* Work task *
Every line from the top of the records below through the one containing "You are a computer-use agent. The" must be copied exactly, and the pictures must not be.

********

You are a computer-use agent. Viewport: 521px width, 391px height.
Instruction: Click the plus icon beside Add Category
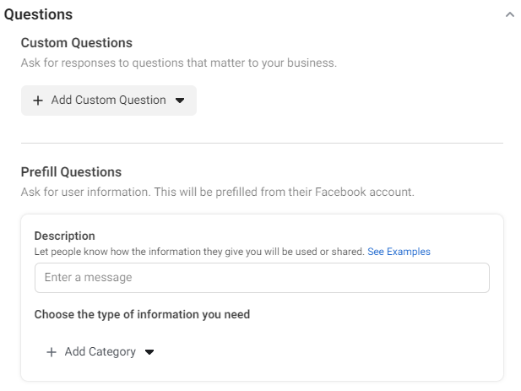[x=52, y=352]
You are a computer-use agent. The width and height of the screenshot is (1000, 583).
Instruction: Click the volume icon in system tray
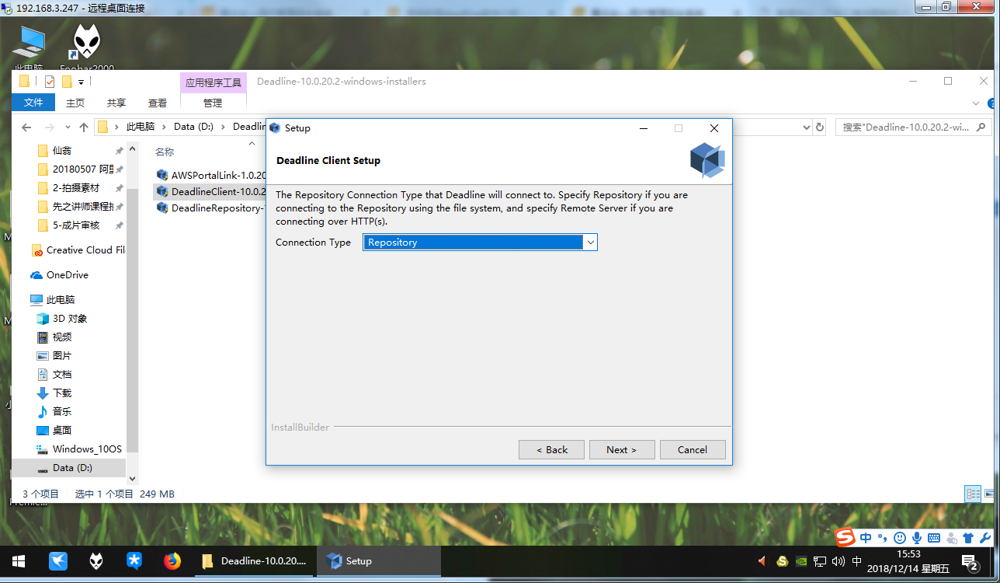coord(838,560)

********

* Answer to this exercise *
You are a computer-use agent. Viewport: 521px width, 391px height.
Instruction: Click the plus icon beside Add Category
[x=52, y=352]
You are a computer-use agent. The width and height of the screenshot is (1000, 583).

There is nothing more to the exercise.